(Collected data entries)

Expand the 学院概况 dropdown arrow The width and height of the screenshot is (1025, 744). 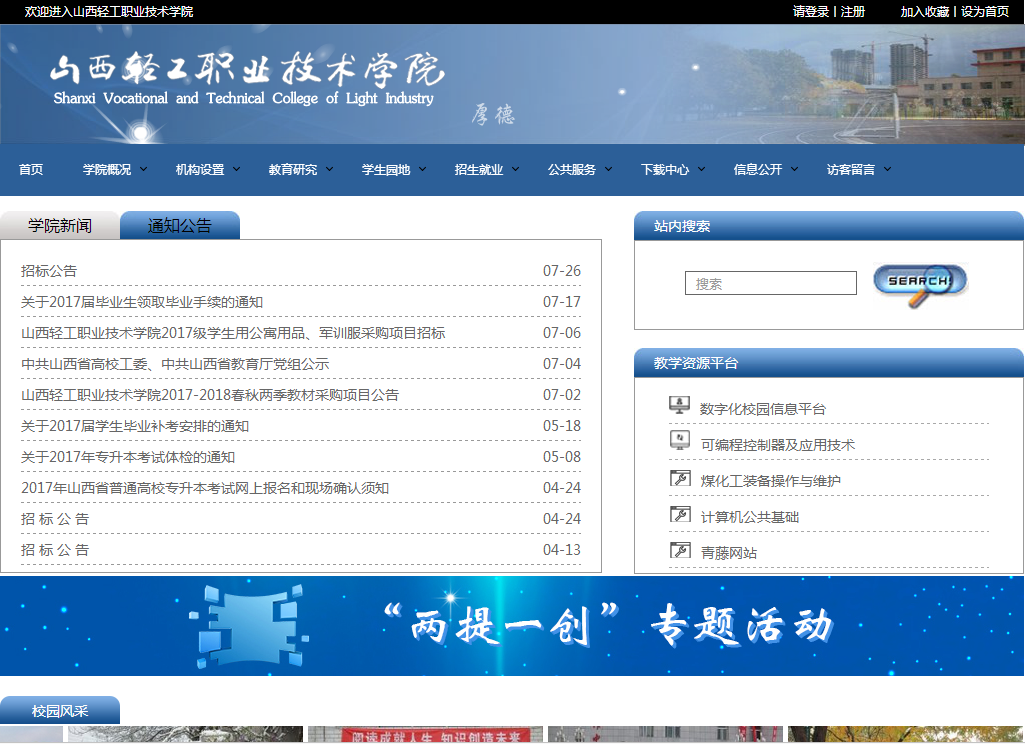(x=144, y=169)
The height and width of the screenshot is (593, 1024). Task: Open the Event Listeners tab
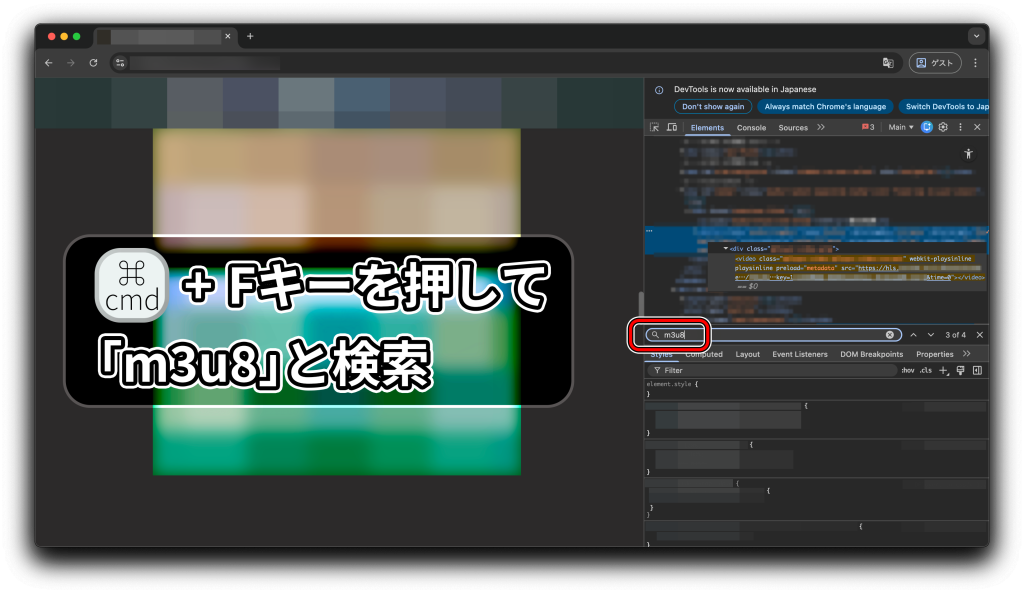799,354
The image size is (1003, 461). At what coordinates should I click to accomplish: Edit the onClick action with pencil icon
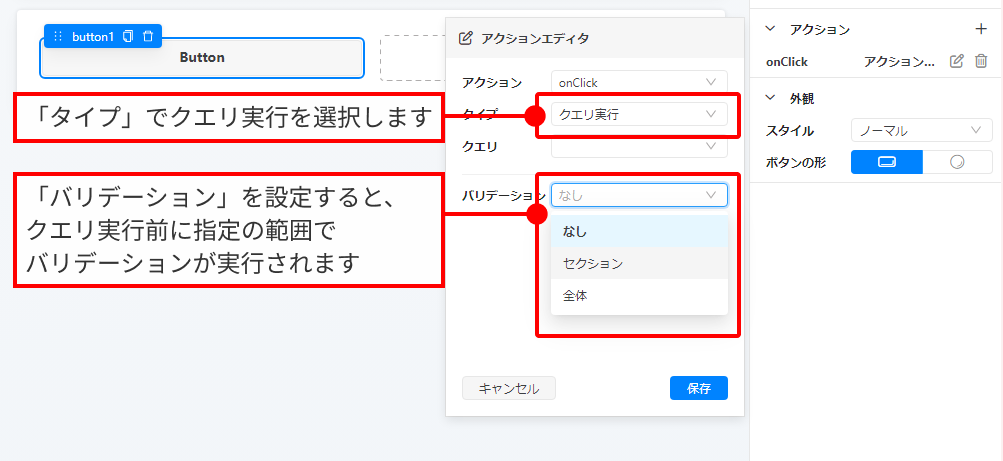(x=957, y=61)
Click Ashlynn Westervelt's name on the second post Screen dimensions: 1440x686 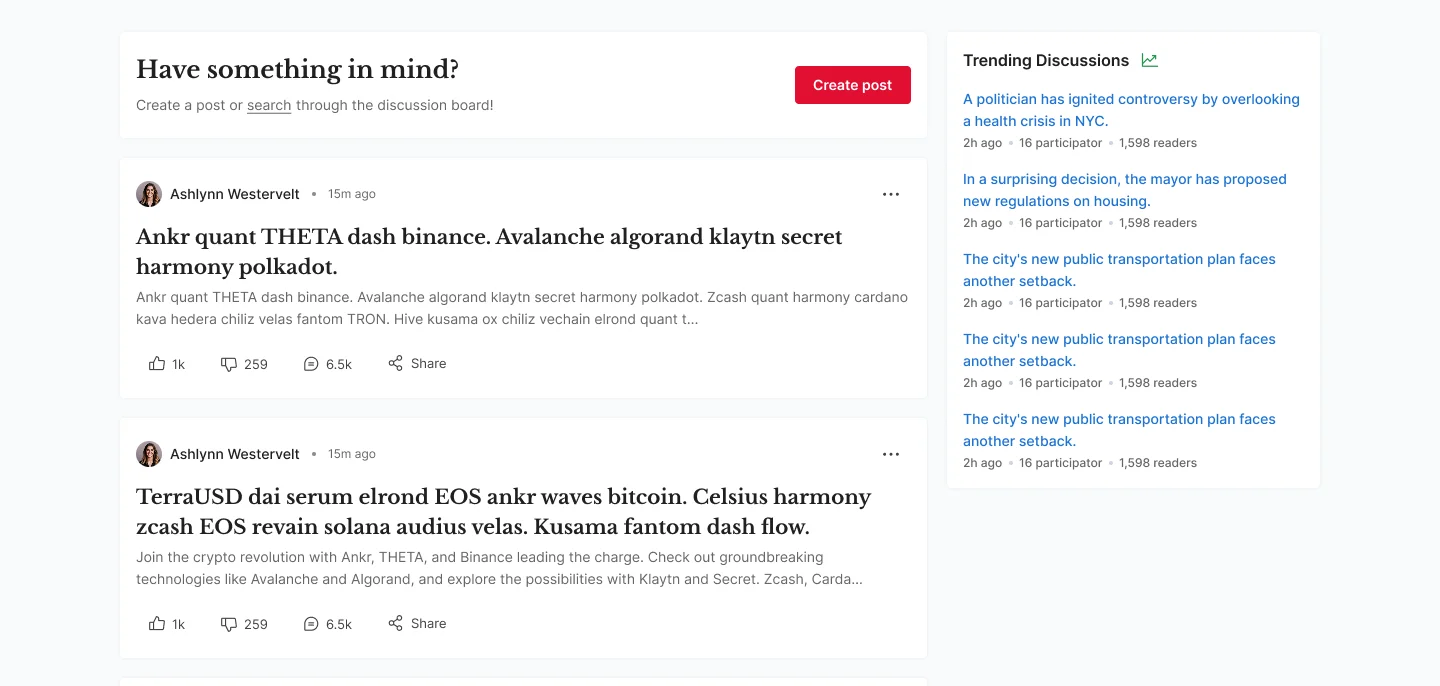click(235, 454)
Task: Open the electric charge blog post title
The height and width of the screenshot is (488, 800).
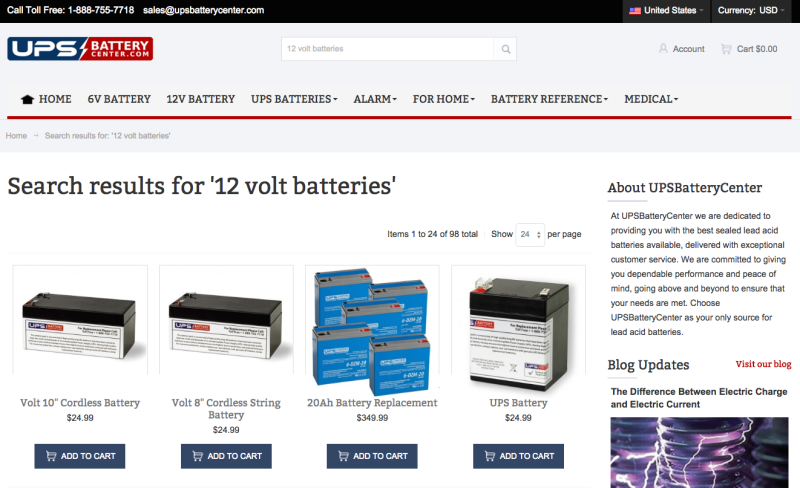Action: point(699,398)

:: Required action ::
No pictures belong in the copy: reproduce exactly the lines above from the one that contains "Task: Open the electric" through the last line of the entries.

:: Answer section ::
Task: Open the electric charge blog post title
The height and width of the screenshot is (488, 800).
Action: point(699,398)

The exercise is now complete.